→ Set problem:
Revise the data below by replacing each "screenshot" with "screen capture" and changing nothing else. Leave the pictures out of your answer.

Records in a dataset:
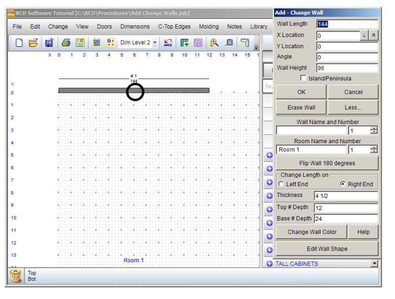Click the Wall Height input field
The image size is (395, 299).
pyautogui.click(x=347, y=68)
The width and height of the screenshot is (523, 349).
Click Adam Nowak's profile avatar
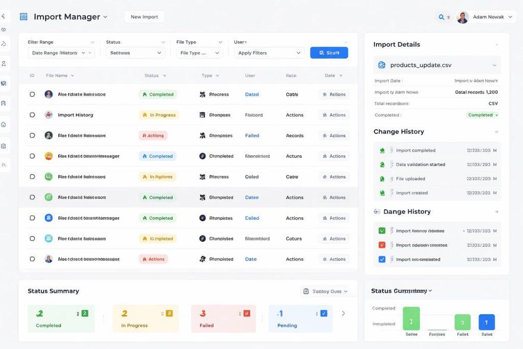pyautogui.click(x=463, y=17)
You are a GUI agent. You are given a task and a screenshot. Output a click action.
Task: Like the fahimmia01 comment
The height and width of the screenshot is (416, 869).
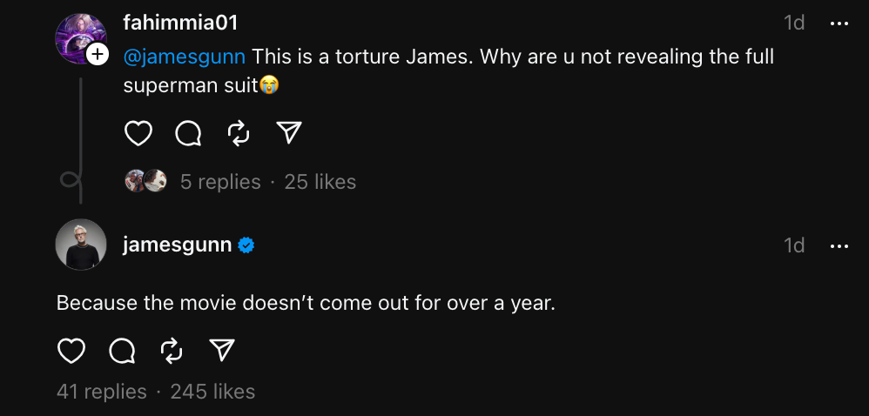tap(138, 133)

→ Answer for this exercise:
Click the Wall Height input field
The image size is (395, 299).
pyautogui.click(x=347, y=68)
The width and height of the screen capture is (523, 349).
Click Adam Nowak's profile avatar
pyautogui.click(x=463, y=17)
You are a GUI agent. You are given a task and a screen capture. Output a click action.
Task: Like the fahimmia01 comment
The height and width of the screen capture is (416, 869).
tap(138, 133)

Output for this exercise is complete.